The only thing lacking in all this commotion of nervous citizens, hysterical anti-fascists, and busy riot policemen were the Nazis themselves. They were nowhere to be seen, or heard. One only heard about them. About the thousands who were gathering as we spoke; about the squatter house, occupied by the “Gauleiter” and his followers, who were about to attack foreigners with Molotov cocktails and knives.
So we went to the local police headquarters to find out where the Nazis were. The press officer was an overweight man with a soft baby mouth and cowboy boots. He couldn't tell us where the Nazis were but promised that the Einsatzgruppen stood ready. This was reassuring but not helpful.

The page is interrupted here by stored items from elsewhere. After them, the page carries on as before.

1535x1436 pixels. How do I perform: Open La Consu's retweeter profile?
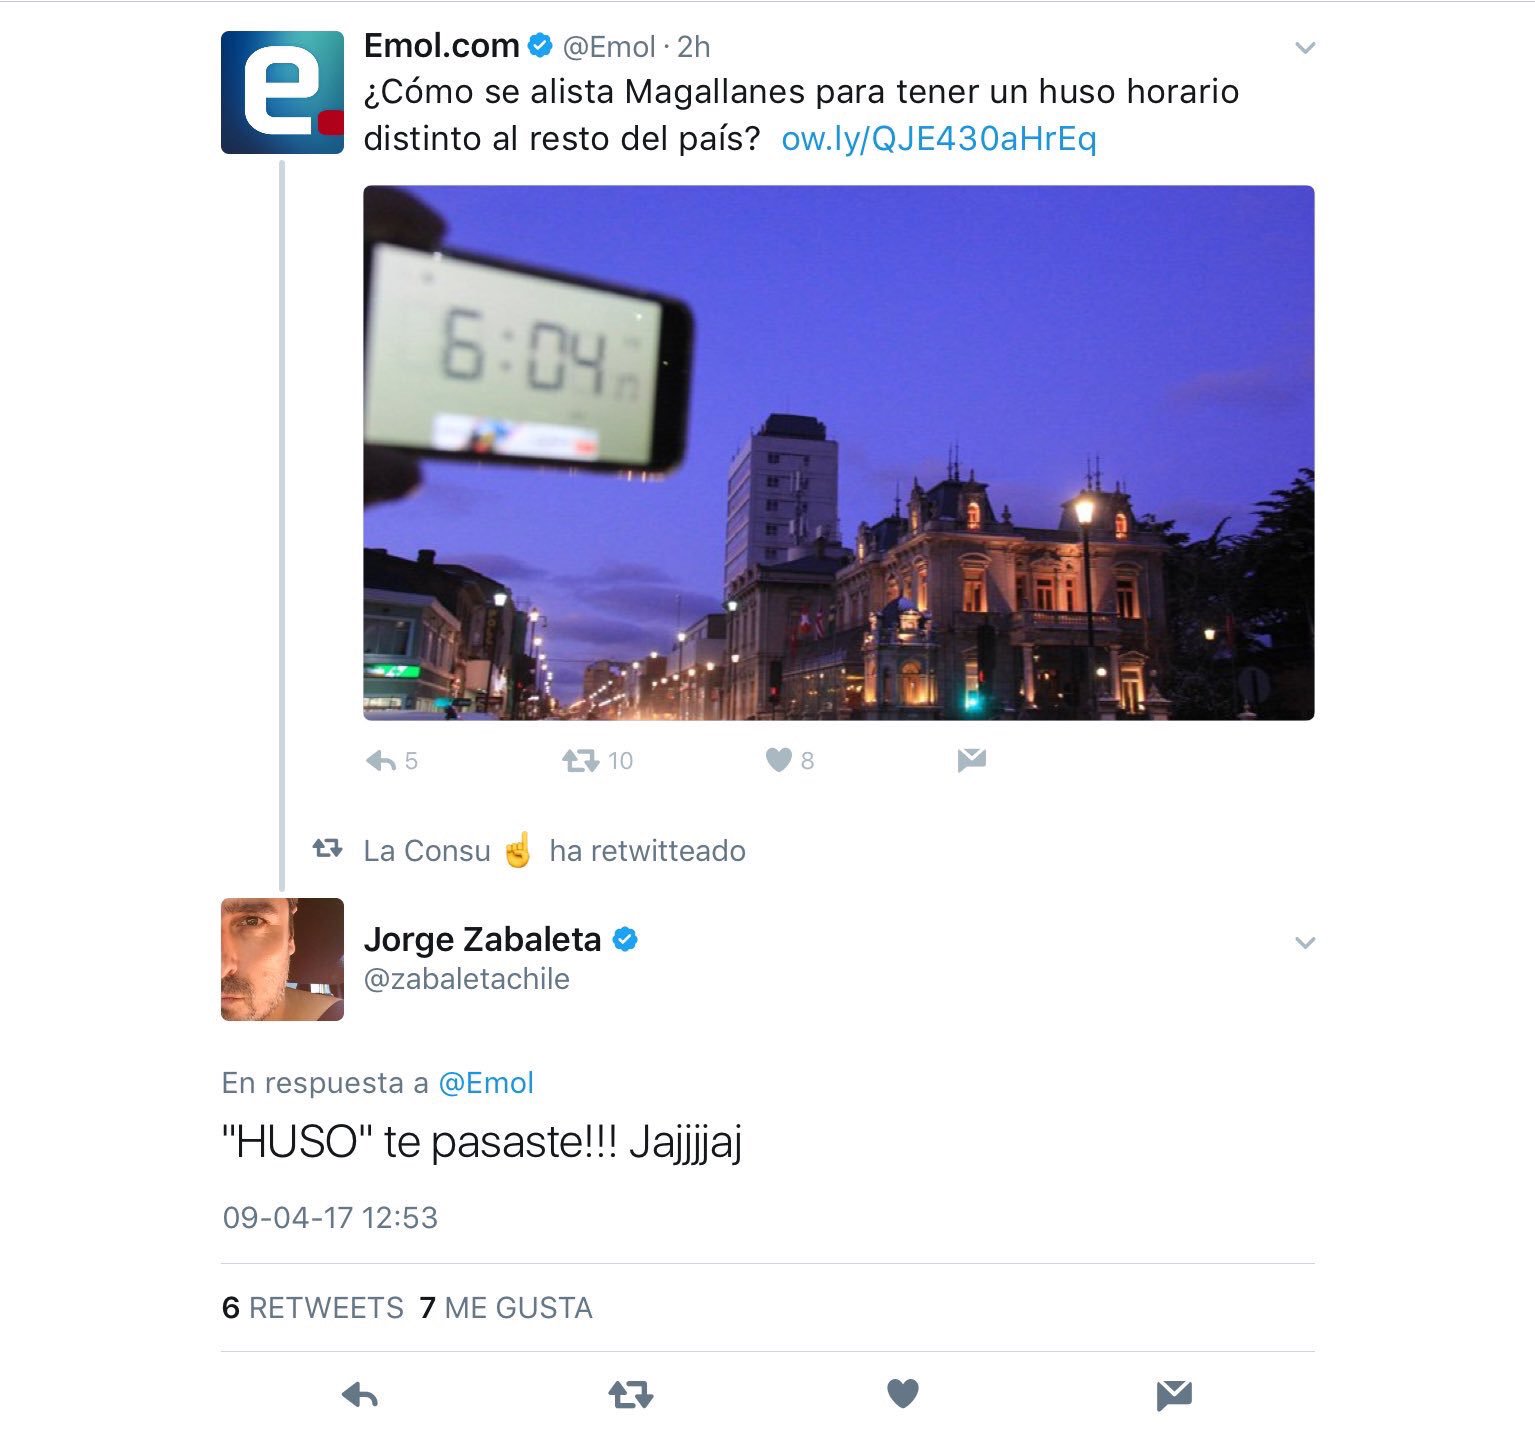[447, 851]
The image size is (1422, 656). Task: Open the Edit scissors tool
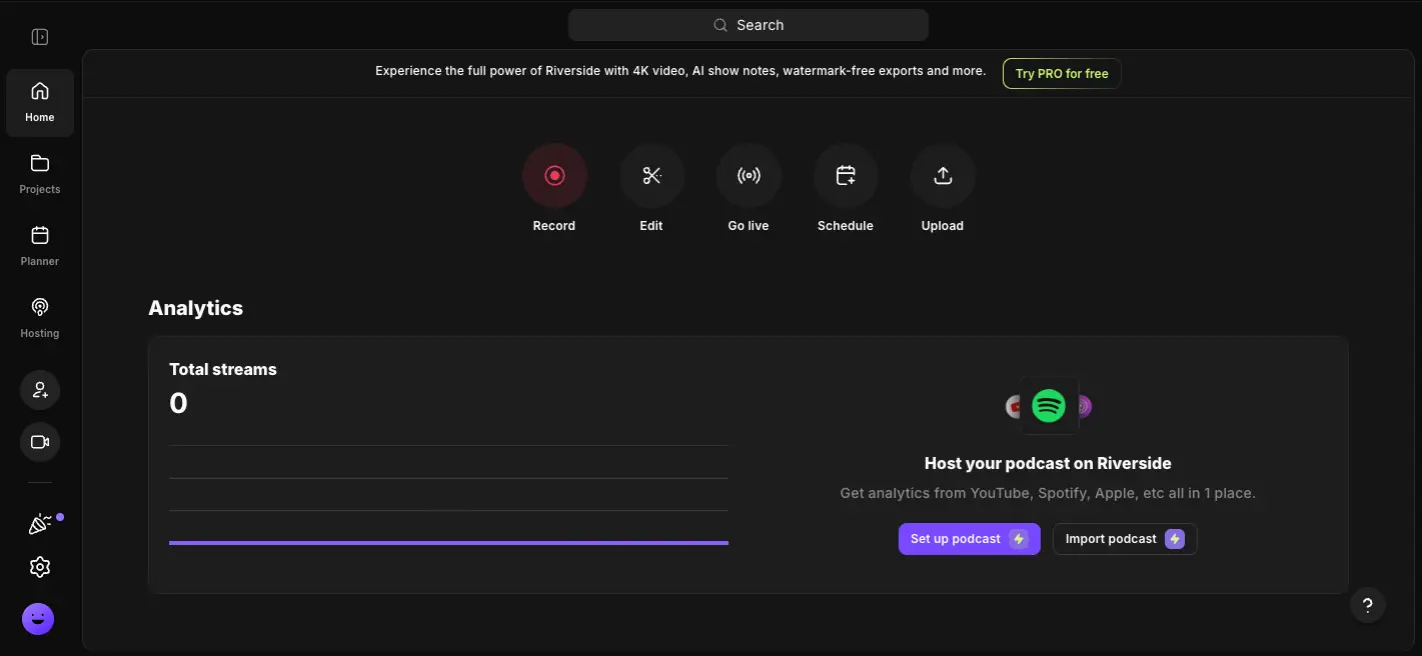point(651,176)
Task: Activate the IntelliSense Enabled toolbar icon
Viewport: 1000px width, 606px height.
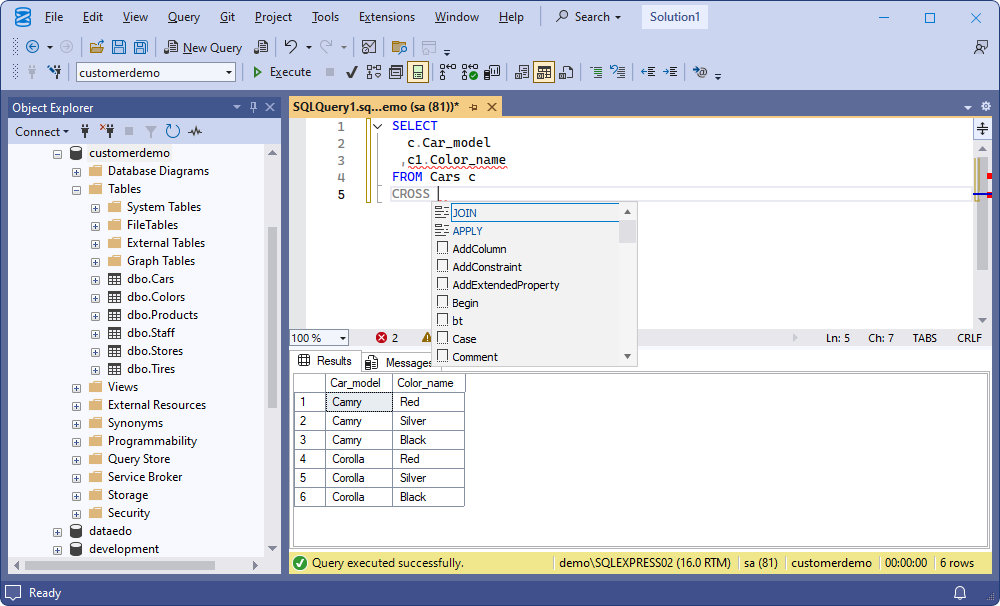Action: (418, 72)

Perhaps the Nazi squatter house was a better place to ask. I had hoped to see the Gauleiter. Instead his mother came out, surrounded by a group of thin, blond teenagers. She told us that Thomas, the Gauleiter, was in town demonstrating, but we might want to come back for a “press conference” in the evening.
It was all rather disappointing and we were ready to give up our quest, when we suddenly heard a familiar sound, familiar, that is, from countless newsreels and films: “Sieg Heil! Sieg Heil! Sieg Heil!” The sound came from a square not far from the city center. It was one of those squares that had not changed since the war: spooky, red-brick, turn-of-the-century houses, now black with grime; dark, uninviting cafes; faces peering furtively through lace curtains, hoping to see but not to be involved. There they were at last: the Nazis! About 200 of them. Not many, compared with the 1,500 policemen mobilized to check them, but Nazis nonetheless. Or at least they looked the part.
There were boys with Hitler hairdos, with shaved backs and sides. There were teenagers in black boots. There was an old, shabby man who handed out signatures. There was a girl in black uniform and white "folkish" socks, who had dyed her dark hair blond. There were speeches about reconquering Great Germany, from Cologne to Konigsberg (formerly Kaliningrad). And there was the usual stuff about Germany for the Germans, free from the polluting presence of aliens. November 9, 1989, was remembered because, “It was us, the youth of Germany, that defeated communism,” and the same date in 1938 was commemorated not for the Kristallnacht, but for the murder of the German diplomat Von Rath by “the Jew” Grynzspan, which served as its excuse.
The crowd had listened to all this in a rather passive state. They had heard it all before, and it was getting cold. Then a young man shouted, “Out! Out! Out! Foreigners out!” and the crowd showed signs of life. The boys in leather bellowed, the girl in white socks screamed: “Out! Out! Out! Foreigners Out! Sieg Heil! Sieg Heil!” For a brief moment there was joy in their eyes.
It was an unpleasant sight, but not an especially frightening one. The whole thing was so theatrical, so paltry, so, well, old-fashioned, that it was difficult to take these young people seriously. The fact that they were German, behaving this way in Germany, and not French rowdies in France, was the main reason for all the fuss. To be sure, some of the young men looked menacing, and no doubt, in packs, on the prowl for foreigners, they were.
Although German neo-Nazis, on the whole, are not noted for their sense of humor, some of them might actually have been aware of the absurdity of their charade. Later that day the Gauleiter ushered us in to the “press conference” with the words: “Come in, remove your clothes, and get ready for the showers.” It was a bad joke, but somehow in keeping with the grotesque atmosphere of the whole occasion. These people could cause trouble, on dark nights, in sooty cities. But it is difficult to imagine how they could take over anything much bigger than a squatter house.
And, by the way, I forgot to mention this: the main speaker was a pasty-faced Austrian.